Mots de la fin écrits par Fatim

Pour terminer le récit de Fatim, nous partageons le courriel qui résume en quelques mots son parcours de grossesse et qui exprime le besoin de compréhension et de soutien pour les femmes qui accouchent au Québec sans couverture d’assurance maladie.

Bonjour C.,

En résumé, la façon dont j’ai vécu ma grossesse.

Au tout début, j’étais heureuse, car la venue d’un enfant doit être une source de joie et un long chemin à parcourir pour une nouvelle vie.

Devenir maman est une expérience exceptionnelle pour laquelle on se pose trop de questions et sans avoir la réponse que lorsqu’on accouche.

J’ai attendu ma petite avec un sentiment de joie et de préoccupation.

Car je me trouvais dans un état différent que je ne connaissais pas avant.

Pour moi, mon pays et le Canada (Québec) sont deux mondes différents.

Cette grossesse a été pour moi un véritable combat auquel je n’étais pas du tout armée pour affronter.

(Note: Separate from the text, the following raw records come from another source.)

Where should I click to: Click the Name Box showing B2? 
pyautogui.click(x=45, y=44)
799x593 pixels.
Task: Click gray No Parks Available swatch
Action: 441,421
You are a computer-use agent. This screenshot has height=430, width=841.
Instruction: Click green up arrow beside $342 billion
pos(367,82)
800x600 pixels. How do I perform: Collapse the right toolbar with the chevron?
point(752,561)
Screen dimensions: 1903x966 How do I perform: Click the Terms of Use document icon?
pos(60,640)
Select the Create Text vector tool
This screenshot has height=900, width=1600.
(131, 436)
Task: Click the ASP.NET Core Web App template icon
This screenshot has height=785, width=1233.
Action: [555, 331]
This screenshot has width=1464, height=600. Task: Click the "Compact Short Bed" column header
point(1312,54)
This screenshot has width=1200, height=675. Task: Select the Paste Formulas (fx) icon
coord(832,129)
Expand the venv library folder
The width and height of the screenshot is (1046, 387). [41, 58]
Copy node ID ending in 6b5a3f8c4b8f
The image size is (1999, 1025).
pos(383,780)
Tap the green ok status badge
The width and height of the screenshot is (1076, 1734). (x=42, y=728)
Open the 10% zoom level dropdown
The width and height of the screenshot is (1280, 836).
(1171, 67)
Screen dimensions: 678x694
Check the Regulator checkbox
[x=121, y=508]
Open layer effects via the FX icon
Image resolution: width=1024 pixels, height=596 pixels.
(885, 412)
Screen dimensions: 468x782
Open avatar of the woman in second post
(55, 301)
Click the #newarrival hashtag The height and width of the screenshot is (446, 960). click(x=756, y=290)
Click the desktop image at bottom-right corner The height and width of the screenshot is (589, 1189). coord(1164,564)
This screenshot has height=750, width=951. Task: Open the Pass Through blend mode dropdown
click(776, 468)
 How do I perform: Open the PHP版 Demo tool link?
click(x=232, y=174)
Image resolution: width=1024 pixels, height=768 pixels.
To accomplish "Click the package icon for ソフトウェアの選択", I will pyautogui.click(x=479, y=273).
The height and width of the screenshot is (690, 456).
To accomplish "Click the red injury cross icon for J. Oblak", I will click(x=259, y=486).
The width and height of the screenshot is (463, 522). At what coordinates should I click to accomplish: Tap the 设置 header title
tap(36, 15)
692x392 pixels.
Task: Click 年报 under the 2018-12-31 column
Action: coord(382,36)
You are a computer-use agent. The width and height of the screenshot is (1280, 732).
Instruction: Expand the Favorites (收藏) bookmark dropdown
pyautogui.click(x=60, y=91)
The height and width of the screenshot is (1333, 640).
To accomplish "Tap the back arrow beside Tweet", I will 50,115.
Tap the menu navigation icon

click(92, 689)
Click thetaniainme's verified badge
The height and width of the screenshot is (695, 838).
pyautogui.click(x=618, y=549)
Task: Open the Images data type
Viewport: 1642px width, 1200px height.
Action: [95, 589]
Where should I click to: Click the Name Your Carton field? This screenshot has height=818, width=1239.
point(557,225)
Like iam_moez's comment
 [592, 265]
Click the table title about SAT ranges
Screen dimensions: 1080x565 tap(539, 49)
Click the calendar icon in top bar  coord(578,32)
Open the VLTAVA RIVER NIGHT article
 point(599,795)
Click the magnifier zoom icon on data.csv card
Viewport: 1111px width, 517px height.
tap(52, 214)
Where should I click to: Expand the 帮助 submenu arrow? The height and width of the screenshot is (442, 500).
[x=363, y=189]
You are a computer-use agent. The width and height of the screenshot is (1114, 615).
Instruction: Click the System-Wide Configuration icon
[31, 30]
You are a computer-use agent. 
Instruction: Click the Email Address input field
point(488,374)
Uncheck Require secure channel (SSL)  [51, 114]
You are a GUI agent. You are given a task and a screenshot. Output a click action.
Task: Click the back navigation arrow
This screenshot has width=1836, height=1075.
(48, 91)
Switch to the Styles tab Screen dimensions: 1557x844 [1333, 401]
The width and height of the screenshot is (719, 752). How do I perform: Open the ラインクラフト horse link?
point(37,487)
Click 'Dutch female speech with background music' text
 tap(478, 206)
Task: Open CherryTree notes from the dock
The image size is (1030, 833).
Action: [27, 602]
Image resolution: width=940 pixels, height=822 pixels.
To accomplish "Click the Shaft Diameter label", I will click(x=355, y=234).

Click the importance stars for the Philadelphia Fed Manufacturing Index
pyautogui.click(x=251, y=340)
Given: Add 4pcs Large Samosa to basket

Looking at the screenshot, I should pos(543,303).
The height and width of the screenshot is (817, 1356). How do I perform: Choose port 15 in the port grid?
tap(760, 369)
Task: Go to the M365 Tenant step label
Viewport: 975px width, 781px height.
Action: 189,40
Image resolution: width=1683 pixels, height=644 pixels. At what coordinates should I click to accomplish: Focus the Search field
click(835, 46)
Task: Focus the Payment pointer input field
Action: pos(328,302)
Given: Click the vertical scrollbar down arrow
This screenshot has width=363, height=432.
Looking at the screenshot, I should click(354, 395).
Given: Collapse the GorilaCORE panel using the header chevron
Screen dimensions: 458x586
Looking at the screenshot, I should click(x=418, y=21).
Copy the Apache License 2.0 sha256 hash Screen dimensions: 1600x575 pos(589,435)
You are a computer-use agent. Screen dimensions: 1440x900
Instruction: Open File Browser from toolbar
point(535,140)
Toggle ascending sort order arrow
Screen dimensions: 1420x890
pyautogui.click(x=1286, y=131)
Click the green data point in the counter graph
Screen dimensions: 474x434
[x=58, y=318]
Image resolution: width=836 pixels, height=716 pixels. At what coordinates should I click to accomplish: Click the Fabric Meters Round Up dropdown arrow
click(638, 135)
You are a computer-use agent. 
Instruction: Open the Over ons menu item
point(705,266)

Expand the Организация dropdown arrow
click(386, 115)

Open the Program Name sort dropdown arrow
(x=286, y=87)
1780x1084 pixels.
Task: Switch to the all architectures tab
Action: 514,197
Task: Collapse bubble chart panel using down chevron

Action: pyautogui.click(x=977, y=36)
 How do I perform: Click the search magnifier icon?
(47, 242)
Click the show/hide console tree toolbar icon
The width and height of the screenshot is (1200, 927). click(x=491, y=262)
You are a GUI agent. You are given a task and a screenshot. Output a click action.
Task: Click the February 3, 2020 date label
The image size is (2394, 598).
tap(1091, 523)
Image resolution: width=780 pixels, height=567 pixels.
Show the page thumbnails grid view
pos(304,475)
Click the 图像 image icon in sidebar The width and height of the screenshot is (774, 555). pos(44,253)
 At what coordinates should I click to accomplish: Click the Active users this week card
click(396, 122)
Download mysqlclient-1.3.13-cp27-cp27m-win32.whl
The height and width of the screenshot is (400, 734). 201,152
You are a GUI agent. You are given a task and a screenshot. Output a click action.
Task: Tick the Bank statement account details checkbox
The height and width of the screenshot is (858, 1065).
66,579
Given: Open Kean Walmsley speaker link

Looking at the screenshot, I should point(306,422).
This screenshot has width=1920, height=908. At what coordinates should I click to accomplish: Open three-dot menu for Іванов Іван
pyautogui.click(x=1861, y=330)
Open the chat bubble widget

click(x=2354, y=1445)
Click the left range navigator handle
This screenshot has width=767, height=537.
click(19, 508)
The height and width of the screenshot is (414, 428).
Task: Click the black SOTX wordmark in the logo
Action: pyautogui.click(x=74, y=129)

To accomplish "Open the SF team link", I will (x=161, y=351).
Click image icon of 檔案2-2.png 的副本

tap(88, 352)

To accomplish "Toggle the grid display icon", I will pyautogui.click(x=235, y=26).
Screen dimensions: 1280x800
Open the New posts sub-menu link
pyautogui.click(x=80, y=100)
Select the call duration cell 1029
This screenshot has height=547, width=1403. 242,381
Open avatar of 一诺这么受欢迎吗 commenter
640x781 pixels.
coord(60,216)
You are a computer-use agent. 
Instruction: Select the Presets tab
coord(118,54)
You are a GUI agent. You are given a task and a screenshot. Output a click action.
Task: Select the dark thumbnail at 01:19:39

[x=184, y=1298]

Je ne peux que remercier Dieu et toute personne qui m’ont aidé de près ou de loin à soulever ce lourd fardeau qui est d’accoucher à Québec sans RAMQ.

Car ce n’est pas facile ni pour moi ni pour aucune femme au monde de se trouver dans de telles situations.

Aujourd’hui, cette expérience exceptionnelle que j’ai traversée représente un passé douloureux pour moi. Des fois je me pose des questions.

Pourquoi rendre la vie si difficile aux femmes sans RAMQ?

Toutes ces mamans ne cherchent pas à accoucher ici pour obtenir la citoyenneté canadienne, mais accoucher ici devient une nécessité pour soit :

  • sauver la vie de leur enfant,
  • protéger leur enfant contre une maladie chronique mortelle,
  • ou bien par peur qu’on les enlève.

Raisons pour lesquelles ces femmes méritent toute la compréhension de la société québécoise et canadienne.